O turista de primeira viagem é um ser amado e odiado. O francês médio bufa ainda mais diante do viajante clássico. Bufar é tão idiossincrático aqui como a frase com a qual o atendente parisiense nos enxota: “Je suis désolé”. Não existe nada mais retórico do que désolé. O vendedor enuncia este som, mas nada nele parece trazer o sentimento real de tristeza ou desolação. 

A cidade do amor é uma cidade de pessoas sozinhas. Paris é uma das maiores concentrações de idosos isolados em apartamentos. Meu ex-professor da USP, Gérard Lébrun, morreu como milhares de seus conterrâneos: solitário, num apartamento (em dezembro de 1999). Notou-se sua ausência porque faltou a uma banca. Os idosos já aposentados são descobertos pelo cheiro.
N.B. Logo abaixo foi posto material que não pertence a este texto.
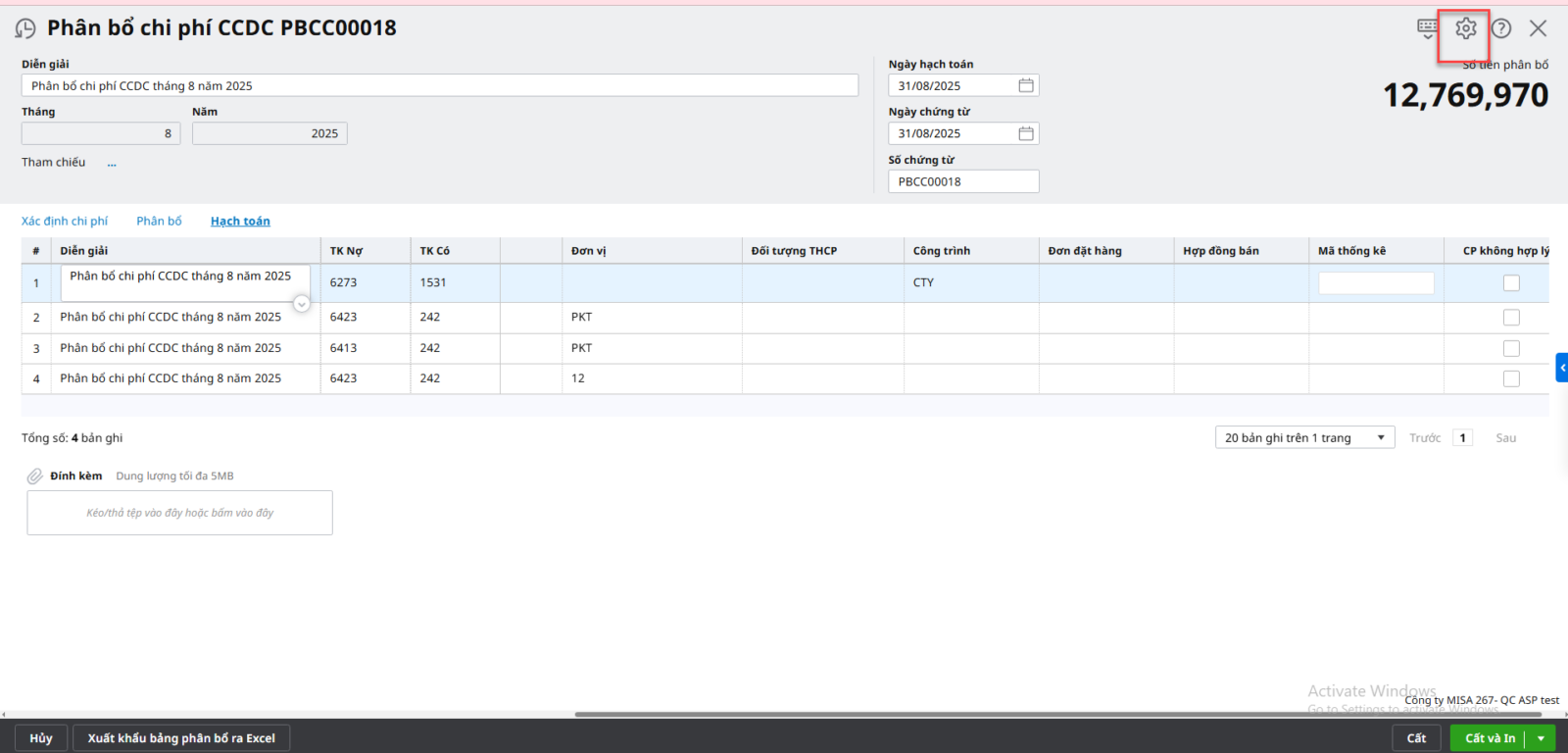Image resolution: width=1568 pixels, height=753 pixels.
Task: Tick CP không hợp lý for row 2
Action: coord(1511,318)
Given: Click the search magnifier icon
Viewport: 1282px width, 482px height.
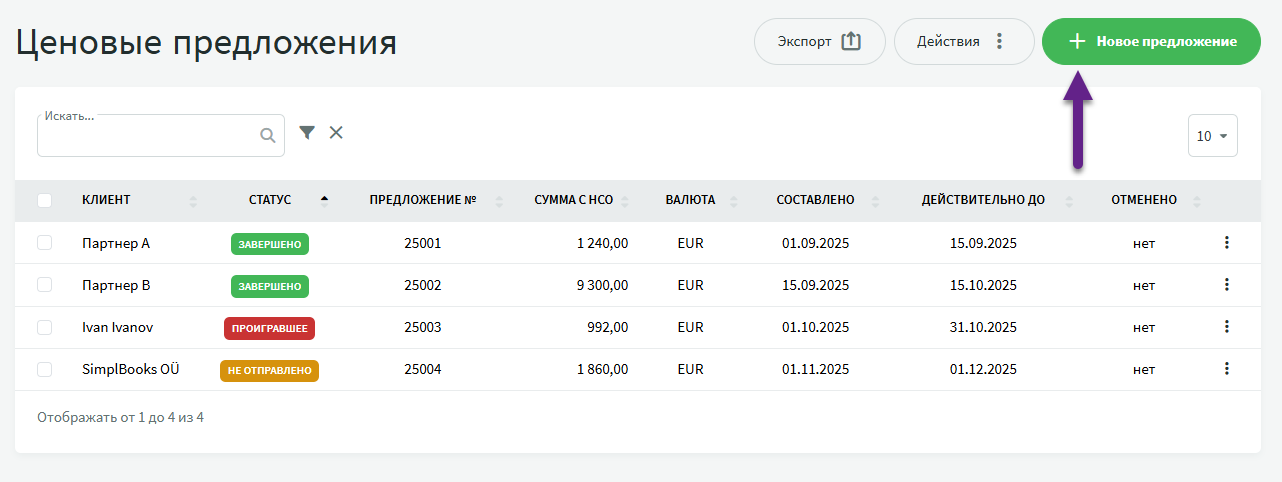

No insuportável verão de 2003, é possível que mais de 15 mil habitantes da França tenham morrido desidratados ou por problemas relacionados ao calor. Desse número assombroso, 81% tinham mais de 75 anos. Sempre me lembro do filme Amor (Amour, 2012, Michael Haneke). O fenômeno foi europeu e não apenas francês.

Agora faz frio aqui em Paris. A temperatura baixa ajuda na composição da personagem elegante. Lembro sempre do texto do jovem Ernest Hemingway, Paris É Uma Festa (em inglês: A Moveable Feast). Memória dos seus 20 e poucos anos na capital francesa, cercado pela “geração perdida” em saraus inesquecíveis: Gertrude Stein, James Joyce, Ezra Pound, F. Scott Fitzgerald. A companheira de Stein, Alice Toklas, fez um livro de receitas, descrevendo a comida que serviam ao povo famoso que comparecia às noitadas (O Livro de Cozinha de Alice B. Toklas). Lendo e executando algumas para jantares em São Paulo, tive a sensação que Woody Allen descreveu no filme Meia-Noite em Paris: o passado parece sempre mais brilhante do que o presente.

Paris pode ser uma festa, mas demanda dinheiro para financiar a alegria. George Orwell não o tinha. O autor de 1984 fez uma reflexão dura sobre a cidade no texto Down and Out in Paris and London (aqui no Brasil: Na Pior em Paris e Londres). Paris é uma festa, mas o convite é caro. Bom domingo a todos vocês!